### TEXT UNDER STUDY
- - -

New parents often expect their baby to start sleeping through the night around the time they reach six months of age. But according to a new study led by McGill Professor Marie-Helene Pennestri, parents should view sleep consolidation as a process, instead of a milestone to be achieved at a specific age. Tracking 44 infants over a period of two weeks, she found that sleeping patterns vary greatly — not only for different babies, but also night to night for the same baby.
In the study published in Sleep Medicine, researchers asked mothers to keep a sleep diary about their six-month-old infant for two weeks. On average, mothers reported that their infant slept 6 hours consecutively for about 5 nights out of a two-week period, and 8 consecutive hours for about 3 nights out of the same period. Half of the infants, however, never slept 8 hours consecutively.
“Although previous research has shown that infants start sleeping through the night at different stages of development, little is known about individual sleep patterns night after night,” says Marie-Helene Pennestri, who is an assistant professor in the Department of Educational and Counselling Psychology at McGill University and researcher at the Hopital en sante mentale Riviere-des-Prairies (CIUSSS-NIM).

- - -

### DATA EXTRACTS
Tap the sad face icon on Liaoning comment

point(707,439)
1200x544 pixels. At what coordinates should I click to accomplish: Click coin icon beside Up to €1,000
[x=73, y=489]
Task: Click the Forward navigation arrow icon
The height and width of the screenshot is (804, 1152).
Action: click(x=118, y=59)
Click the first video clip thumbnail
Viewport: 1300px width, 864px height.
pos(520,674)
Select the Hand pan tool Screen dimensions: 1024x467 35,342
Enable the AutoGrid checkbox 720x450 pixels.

- - -

### EXERCISE PROMPT
According to the text on infant sleep, in which journal was the study published? The records have no connection to the text on infant sleep.

### WRITTEN ANSWER
Sleep Medicine.